Provided material:

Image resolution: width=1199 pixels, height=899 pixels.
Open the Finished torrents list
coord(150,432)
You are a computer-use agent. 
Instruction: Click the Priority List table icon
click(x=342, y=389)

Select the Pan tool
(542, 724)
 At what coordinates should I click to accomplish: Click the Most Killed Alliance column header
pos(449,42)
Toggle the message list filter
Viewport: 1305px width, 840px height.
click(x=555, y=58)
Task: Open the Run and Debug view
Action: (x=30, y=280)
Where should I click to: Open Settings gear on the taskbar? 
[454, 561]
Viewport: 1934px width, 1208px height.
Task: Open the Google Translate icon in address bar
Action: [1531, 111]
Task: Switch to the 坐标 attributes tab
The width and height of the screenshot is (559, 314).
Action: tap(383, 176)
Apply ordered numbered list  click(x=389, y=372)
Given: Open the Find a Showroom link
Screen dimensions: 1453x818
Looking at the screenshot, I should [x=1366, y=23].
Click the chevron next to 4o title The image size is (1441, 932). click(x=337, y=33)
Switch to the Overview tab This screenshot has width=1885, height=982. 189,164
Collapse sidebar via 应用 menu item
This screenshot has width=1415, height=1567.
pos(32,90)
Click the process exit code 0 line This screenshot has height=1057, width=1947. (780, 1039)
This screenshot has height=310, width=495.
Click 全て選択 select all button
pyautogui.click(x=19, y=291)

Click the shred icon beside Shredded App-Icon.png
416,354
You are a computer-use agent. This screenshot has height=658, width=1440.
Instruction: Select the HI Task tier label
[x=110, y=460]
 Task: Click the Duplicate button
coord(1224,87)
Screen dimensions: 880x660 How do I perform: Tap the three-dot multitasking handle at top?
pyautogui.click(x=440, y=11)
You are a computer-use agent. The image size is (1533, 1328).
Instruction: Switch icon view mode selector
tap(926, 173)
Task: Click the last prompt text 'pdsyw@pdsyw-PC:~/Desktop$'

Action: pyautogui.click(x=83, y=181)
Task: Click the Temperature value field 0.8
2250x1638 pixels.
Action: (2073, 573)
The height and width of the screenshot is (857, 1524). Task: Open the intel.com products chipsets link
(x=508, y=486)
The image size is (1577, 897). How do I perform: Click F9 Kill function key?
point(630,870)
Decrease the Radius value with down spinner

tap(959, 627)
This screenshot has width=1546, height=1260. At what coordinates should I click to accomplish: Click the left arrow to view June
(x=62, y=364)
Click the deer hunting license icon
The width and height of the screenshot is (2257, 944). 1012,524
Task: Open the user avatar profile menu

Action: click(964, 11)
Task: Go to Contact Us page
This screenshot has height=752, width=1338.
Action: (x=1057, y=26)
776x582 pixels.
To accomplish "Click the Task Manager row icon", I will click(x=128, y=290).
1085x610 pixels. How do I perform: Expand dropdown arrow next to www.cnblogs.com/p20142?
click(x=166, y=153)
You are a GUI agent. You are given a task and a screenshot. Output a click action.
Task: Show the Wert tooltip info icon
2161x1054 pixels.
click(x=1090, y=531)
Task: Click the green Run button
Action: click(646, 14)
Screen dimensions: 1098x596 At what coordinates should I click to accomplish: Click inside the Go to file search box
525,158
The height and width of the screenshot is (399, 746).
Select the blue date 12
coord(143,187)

Try it:
Counting only lines that contain the word "agent", how many are there in the records above? Give the number alone.

Worked solution:
4